Maybe Dick was an expert at breaking people after all.

It was nights like these where all the facts, logic, and reality coalesced into one throbbing truth: everyone would be better off if I had never been born.

I twitched silently in the sleeping room.

The showcase was here.

I didn’t know how tomorrow would play out, but I knew my heritage had something to do with it.

Aran had somehow convinced herself she had a special relationship with me. She’d deluded herself into thinking she cared about my well-being.

They would use that against her.

The voice I spoke to in the Angel Consciousness wanted her to succeed—he was most likely working on behalf of the High Court—but while the rest of the angels had approved her as a candidate, they didn’t think she’d actually prove herself righteous enough to earn her wings.

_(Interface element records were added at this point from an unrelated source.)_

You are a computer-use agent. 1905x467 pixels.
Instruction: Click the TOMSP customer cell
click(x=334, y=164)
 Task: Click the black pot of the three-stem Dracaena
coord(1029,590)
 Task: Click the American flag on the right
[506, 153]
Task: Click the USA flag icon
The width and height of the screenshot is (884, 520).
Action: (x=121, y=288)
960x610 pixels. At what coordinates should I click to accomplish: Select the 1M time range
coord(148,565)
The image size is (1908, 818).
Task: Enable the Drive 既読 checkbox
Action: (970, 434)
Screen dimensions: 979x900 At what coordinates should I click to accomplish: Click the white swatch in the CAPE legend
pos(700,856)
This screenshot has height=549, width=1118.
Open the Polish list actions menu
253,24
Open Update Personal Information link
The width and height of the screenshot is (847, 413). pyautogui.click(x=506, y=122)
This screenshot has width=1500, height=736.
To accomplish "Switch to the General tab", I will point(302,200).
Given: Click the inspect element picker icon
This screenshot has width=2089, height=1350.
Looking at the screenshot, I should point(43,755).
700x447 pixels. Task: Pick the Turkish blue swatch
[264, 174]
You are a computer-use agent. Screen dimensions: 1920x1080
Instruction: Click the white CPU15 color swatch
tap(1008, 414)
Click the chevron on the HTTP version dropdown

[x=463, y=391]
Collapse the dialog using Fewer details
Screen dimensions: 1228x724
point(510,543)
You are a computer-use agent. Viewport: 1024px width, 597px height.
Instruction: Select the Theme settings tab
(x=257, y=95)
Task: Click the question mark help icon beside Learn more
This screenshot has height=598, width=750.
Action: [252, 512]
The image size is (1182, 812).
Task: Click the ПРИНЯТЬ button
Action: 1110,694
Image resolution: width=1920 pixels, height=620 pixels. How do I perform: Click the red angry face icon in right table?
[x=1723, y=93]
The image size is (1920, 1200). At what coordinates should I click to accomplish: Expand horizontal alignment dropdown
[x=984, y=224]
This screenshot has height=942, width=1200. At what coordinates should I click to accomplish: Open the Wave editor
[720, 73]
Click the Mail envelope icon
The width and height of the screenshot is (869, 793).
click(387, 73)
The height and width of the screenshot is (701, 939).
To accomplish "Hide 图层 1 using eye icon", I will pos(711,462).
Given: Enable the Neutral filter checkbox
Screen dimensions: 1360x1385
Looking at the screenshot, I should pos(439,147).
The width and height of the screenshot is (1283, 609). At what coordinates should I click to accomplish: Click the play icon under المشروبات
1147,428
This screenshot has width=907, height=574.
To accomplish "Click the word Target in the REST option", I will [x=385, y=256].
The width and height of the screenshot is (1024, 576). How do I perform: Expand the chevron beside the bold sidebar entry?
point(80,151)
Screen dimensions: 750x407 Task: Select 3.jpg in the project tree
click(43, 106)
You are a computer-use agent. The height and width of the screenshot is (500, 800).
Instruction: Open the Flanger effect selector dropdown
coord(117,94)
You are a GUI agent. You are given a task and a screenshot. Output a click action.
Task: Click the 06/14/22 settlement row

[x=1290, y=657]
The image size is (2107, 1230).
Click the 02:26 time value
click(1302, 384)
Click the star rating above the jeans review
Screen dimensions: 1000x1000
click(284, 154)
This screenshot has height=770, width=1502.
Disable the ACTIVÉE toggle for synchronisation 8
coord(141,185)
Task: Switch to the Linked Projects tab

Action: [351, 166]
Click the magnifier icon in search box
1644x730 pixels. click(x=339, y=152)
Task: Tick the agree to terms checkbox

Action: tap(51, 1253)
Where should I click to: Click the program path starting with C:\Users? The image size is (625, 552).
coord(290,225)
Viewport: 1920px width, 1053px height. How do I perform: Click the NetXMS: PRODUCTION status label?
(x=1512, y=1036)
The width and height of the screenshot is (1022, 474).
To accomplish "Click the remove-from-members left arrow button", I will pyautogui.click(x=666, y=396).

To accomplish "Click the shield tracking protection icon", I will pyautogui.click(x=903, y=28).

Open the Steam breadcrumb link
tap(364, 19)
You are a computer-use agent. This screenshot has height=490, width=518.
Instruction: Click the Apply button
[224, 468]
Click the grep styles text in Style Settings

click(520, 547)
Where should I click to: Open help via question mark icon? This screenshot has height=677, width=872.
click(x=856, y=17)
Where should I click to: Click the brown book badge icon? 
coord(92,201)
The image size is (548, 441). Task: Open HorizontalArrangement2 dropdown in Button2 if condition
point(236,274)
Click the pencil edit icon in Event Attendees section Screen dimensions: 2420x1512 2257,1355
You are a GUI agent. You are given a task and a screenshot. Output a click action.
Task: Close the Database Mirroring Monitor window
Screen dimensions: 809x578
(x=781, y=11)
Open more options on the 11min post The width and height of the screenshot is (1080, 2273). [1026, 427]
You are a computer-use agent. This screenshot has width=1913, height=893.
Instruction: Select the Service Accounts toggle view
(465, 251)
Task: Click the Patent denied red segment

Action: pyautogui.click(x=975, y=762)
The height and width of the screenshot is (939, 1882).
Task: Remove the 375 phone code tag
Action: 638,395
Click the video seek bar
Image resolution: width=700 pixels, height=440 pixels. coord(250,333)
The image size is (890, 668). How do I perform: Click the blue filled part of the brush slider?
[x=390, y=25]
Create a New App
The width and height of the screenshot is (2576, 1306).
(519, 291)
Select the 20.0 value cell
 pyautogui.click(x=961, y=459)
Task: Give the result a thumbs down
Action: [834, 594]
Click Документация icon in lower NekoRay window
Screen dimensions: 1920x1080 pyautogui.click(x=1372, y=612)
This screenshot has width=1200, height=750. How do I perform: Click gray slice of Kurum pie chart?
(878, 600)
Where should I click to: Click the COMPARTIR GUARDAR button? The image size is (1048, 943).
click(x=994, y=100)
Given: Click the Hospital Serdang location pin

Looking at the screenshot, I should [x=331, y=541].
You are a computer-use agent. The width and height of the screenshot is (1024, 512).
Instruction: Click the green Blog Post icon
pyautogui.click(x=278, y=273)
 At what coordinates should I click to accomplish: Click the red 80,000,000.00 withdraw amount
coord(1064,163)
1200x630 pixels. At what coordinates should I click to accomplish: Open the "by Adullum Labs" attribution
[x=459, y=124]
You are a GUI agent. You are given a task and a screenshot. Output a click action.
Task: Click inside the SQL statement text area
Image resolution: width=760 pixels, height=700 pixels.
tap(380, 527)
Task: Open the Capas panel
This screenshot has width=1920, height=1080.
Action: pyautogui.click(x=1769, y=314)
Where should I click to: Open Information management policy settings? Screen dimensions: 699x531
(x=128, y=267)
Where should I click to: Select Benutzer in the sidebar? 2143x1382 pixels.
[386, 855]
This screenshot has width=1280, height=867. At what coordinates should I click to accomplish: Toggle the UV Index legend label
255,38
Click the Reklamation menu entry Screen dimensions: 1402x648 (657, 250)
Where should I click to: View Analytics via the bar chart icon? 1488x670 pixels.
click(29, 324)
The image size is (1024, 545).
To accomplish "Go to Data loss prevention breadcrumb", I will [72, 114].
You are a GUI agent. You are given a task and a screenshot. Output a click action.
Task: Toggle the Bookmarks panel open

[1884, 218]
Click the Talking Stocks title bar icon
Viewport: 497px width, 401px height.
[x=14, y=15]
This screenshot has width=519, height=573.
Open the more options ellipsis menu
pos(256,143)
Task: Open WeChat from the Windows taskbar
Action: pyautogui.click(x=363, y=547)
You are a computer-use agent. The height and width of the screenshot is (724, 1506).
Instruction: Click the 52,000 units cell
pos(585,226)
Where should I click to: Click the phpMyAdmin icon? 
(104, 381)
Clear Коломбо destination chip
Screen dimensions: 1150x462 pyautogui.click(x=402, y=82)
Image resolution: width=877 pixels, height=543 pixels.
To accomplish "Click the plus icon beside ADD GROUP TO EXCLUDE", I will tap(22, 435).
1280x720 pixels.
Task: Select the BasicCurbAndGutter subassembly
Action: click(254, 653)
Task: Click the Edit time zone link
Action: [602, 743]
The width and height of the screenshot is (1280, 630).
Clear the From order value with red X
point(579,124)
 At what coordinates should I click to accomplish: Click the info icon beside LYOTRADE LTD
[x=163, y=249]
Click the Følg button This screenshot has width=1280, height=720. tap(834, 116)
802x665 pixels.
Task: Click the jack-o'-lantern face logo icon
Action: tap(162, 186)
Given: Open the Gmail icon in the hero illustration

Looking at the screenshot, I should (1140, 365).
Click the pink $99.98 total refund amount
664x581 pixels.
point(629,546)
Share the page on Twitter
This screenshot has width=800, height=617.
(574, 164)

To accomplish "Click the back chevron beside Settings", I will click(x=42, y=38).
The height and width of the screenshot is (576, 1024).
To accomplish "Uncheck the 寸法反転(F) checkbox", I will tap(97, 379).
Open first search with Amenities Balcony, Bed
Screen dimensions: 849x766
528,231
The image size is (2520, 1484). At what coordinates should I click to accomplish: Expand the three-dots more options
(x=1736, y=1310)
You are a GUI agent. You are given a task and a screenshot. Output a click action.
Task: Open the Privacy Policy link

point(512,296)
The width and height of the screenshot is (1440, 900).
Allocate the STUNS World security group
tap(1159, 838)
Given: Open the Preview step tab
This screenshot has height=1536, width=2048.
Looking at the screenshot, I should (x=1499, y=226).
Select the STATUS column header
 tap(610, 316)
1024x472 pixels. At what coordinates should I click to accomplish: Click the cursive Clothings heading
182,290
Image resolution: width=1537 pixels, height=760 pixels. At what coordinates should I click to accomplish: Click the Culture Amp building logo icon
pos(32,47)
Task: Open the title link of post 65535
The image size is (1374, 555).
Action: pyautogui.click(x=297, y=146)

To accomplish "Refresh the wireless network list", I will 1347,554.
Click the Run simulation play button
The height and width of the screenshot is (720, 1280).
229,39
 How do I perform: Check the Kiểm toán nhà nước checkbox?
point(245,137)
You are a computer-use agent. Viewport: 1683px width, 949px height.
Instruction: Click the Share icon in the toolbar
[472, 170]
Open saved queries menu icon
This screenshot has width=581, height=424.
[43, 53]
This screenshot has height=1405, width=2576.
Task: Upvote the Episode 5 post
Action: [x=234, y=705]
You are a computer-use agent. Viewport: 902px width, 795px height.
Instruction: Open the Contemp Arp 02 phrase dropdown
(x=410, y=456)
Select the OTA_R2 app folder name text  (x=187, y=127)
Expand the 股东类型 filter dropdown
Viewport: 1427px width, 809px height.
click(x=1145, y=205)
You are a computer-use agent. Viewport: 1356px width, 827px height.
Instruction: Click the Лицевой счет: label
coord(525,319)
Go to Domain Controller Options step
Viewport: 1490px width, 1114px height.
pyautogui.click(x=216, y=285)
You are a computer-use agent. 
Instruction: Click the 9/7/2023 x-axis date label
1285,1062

The voice had said they’d been pleasantly surprised by her actions in the third and fourth competitions.

They needed her to do something big.

The genes wouldn’t express themselves without a monumental display of selflessness.

I gnawed harder on my teeth.

Aran had sacrificed her physical well-being repeatedly in the games, yet they claimed it wasn’t enough for them.

From what the voice had told me, anyone else would have earned their wings already.

They’d put more blockers inside her than normal. She was being punished for her bloodline.

After all, even when her angel genes had been inhibited, Aran had been able to access some of her powers.

She could create ice claws and summon her feathers.

Most angels couldn’t wield any power until they earned their wings.

There was only one other angel in recorded history who could do so, and they had been the most powerful political pawn ever to grace the High Court: her mother.

Aran was being punished for the sins of both her parents.

The Angel Consciousness didn’t care that a daughter was being treated unfairly or that a guardian was being tortured nightly. All they cared about was controlling the powerful angel population and preventing another mass genocide. That was their directive. Period.

Any collateral suffering was beyond their purview.

That’s what happened when a species valued strength over intelligence. Power didn’t exist without the weak.

A twisted cycle of damnation.

As I convulsed on the bed, tears dripped down off my cheeks and soaked my pillow.

Many factors were weighed against us.

The odds of Aran earning her wings today were low.

Extremely low.

Her life was a tangled web of politics.

According to Dick, civilizations would rise and fall by the choices Aran made, and the High Court knew it.

Her power was so unfathomable that the Angel Consciousness was scared of her.

Yet she moped around and lived inside her head.